- [YOUR TASK]:
Extract the full set of records, then give each one again exactly.

Records from a data collection
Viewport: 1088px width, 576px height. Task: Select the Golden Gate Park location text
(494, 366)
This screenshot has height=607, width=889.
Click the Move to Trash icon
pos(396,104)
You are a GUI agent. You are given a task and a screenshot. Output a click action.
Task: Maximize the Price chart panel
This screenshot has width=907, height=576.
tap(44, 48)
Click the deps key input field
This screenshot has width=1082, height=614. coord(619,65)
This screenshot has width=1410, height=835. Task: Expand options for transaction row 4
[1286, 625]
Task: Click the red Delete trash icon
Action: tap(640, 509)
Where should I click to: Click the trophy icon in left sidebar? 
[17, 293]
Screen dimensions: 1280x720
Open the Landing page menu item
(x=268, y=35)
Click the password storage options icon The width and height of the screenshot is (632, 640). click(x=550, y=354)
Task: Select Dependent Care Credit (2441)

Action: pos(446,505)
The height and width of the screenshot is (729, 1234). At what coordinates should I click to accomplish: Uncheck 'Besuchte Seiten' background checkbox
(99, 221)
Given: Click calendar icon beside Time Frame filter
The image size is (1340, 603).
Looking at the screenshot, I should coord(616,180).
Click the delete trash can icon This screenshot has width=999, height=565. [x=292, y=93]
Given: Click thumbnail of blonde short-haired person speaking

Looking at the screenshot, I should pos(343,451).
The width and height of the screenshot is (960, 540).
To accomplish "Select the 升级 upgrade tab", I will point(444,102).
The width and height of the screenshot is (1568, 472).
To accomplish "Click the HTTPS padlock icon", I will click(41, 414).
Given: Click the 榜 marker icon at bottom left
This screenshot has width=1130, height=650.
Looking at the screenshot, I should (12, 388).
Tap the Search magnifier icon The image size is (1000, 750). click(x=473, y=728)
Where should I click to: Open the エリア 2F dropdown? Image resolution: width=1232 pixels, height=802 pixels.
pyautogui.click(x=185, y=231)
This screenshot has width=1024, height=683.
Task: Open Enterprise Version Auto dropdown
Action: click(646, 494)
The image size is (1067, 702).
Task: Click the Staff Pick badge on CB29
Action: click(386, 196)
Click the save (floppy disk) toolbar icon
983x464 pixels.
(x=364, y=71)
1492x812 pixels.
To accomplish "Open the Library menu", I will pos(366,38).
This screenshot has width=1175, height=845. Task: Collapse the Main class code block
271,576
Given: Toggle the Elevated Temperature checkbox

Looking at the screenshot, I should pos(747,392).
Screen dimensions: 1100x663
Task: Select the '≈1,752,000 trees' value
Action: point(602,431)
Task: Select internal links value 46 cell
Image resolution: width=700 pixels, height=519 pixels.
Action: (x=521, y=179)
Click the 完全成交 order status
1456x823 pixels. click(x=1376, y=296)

- [OUTPUT FOR THIS TASK]:
Viewport: 1088px width, 576px height. Task: Select the Golden Gate Park location text
(494, 366)
This screenshot has height=607, width=889.
Click the Move to Trash icon
pos(396,104)
You are a GUI agent. You are given a task and a screenshot. Output a click action.
Task: Maximize the Price chart panel
This screenshot has width=907, height=576.
tap(44, 48)
Click the deps key input field
This screenshot has width=1082, height=614. coord(619,65)
This screenshot has width=1410, height=835. Task: Expand options for transaction row 4
[1286, 625]
Task: Click the red Delete trash icon
Action: tap(640, 509)
Where should I click to: Click the trophy icon in left sidebar? 
[17, 293]
Screen dimensions: 1280x720
Open the Landing page menu item
(x=268, y=35)
Click the password storage options icon The width and height of the screenshot is (632, 640). click(x=550, y=354)
Task: Select Dependent Care Credit (2441)

Action: pos(446,505)
The height and width of the screenshot is (729, 1234). At what coordinates should I click to accomplish: Uncheck 'Besuchte Seiten' background checkbox
(99, 221)
Given: Click calendar icon beside Time Frame filter
The image size is (1340, 603).
Looking at the screenshot, I should coord(616,180).
Click the delete trash can icon This screenshot has width=999, height=565. [x=292, y=93]
Given: Click thumbnail of blonde short-haired person speaking

Looking at the screenshot, I should pos(343,451).
The width and height of the screenshot is (960, 540).
To accomplish "Select the 升级 upgrade tab", I will point(444,102).
The width and height of the screenshot is (1568, 472).
To accomplish "Click the HTTPS padlock icon", I will click(41, 414).
Given: Click the 榜 marker icon at bottom left
This screenshot has width=1130, height=650.
Looking at the screenshot, I should (12, 388).
Tap the Search magnifier icon The image size is (1000, 750). click(x=473, y=728)
Where should I click to: Open the エリア 2F dropdown? Image resolution: width=1232 pixels, height=802 pixels.
pyautogui.click(x=185, y=231)
This screenshot has width=1024, height=683.
Task: Open Enterprise Version Auto dropdown
Action: click(646, 494)
The image size is (1067, 702).
Task: Click the Staff Pick badge on CB29
Action: click(386, 196)
Click the save (floppy disk) toolbar icon
983x464 pixels.
(x=364, y=71)
1492x812 pixels.
To accomplish "Open the Library menu", I will pos(366,38).
This screenshot has width=1175, height=845. Task: Collapse the Main class code block
271,576
Given: Toggle the Elevated Temperature checkbox

Looking at the screenshot, I should pos(747,392).
Screen dimensions: 1100x663
Task: Select the '≈1,752,000 trees' value
Action: point(602,431)
Task: Select internal links value 46 cell
Image resolution: width=700 pixels, height=519 pixels.
Action: (x=521, y=179)
Click the 完全成交 order status
1456x823 pixels. click(x=1376, y=296)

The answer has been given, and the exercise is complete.